Di akhir helaan nafasnya, Asa
dibangunkan oleh lengking klakson kendaraan yang berderet menanti giliran untuk
beranjak. Perempuan itu berdiri pada kedua kakinya sendiri. Meneliti secara
serampangan akan apa yang ia punyai. Sepasang sepatu kain yang solnya coklat
oleh noda tanah liat yang entah di mana ia dapatkan. Kaos longgar yang terlalu
besar untuk postur badannya, lengan pendek yang di lengan kanannya kotor oleh
debu. Rambut sepunggung yang entah kapan tumbuh sepanjang itu, terikat ekor
kuda. Yang agak mengesimakan adalah celana jeans biru yang bersih, bukan saja
karena ia tak ingat pernah menyukai mengenakan celana jeans, tapi juga tak
yakin ia pernah memiliki sehelai saja celana panjang.

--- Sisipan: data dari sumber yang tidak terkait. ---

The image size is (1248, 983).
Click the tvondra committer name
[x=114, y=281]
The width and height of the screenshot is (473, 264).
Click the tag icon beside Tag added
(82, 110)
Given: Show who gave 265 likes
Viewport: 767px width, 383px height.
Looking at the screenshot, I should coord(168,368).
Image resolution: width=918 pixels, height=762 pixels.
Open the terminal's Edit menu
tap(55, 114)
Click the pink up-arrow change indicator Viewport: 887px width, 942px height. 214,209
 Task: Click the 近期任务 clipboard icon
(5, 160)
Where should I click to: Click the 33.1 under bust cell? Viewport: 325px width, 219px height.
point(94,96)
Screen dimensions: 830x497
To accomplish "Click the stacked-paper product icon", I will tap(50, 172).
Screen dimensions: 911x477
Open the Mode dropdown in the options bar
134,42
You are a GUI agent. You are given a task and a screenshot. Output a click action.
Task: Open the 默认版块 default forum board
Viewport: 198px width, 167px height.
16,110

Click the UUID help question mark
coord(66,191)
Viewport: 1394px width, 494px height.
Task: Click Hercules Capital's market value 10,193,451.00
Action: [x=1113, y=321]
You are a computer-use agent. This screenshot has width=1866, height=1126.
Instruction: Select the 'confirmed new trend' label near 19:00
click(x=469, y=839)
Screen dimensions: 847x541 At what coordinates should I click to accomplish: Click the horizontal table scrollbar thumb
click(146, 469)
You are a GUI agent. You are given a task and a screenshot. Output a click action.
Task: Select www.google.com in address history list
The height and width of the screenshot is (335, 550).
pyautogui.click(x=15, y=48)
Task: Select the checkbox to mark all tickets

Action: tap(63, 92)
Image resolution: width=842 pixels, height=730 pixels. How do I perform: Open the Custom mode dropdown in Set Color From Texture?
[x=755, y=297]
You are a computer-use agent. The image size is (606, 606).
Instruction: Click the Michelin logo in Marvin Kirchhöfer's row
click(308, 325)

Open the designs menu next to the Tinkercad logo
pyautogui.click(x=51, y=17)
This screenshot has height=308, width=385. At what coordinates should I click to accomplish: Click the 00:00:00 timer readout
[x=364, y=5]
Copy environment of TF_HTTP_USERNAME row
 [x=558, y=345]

Empat kantong celananya tak menyimpan
harta apapun, bahkan dompetpun tak ada, apalagi tanda pengenal. Satu-satunya
modal adalah secarik kertas yang tak ia tahu fungsinya. Asa menatap kertas itu
tanpa gairah. Ada garis belang di pergelangan tangannya, barangkali bekas jam
tangan atau gelang. Siapa yang tahu? Siapa yang perlu jam atau gelang pada
waktu begini. Perempuan itu menyeka keningnya yang lengket menggunakan punggung
tangan. Satu dua serpih kerikil tanggal dari pipinya yang tadi menempel ke
trotoar jalan.
Sambil menaungi matanya, Asa mengedarkan
pandangan ke sekeliling. Deretan mobil tak bergerak, lampu-lampunya menyala
merah dan kuning. Udara berwarna kuning pucat, baunya bikin mual. Perempuan itu
mencoba mencari asal muasal bau itu, namun menyerah setelah ingatannya tak
membantu suatu apa. Ia hampir putus asa mencari sesuatu yang barangkali bisa ia
lakukan saat itu. Sebentar lagi senja turun.
“Berjalanlah kemana orang mati menunjuk.
Cepat!! Sebelum matahari tenggelam kau harus sudah menemukannya,” Asa menggumam
seolah itu adalah mantra sihir yang bisa membelah bumi dan menunjukkan jalan
yang tak secuilpun ia kenali. “Atau...” rambut halus di tengkuknya meremang.
Apa yang harus
aku lakukan? Asa kembali menekuri kertas di tangannya.
Tiba-tiba ia menoleh ke seberang jalan. Alamak!
Seakan satu kilo jarak di matanya. Matanya menyipit. Angin laju menggoyangkan
ujung rambutnya. Asa mengangkat tangannya, perlahan, diliputi keraguan,
melepaskan pegangannya pada kertas di tangannya. Berjalanlah kemana orang mati menunjuk. Cepat!! Sebelum matahari
tenggelam kau harus sudah menemukannya, atau...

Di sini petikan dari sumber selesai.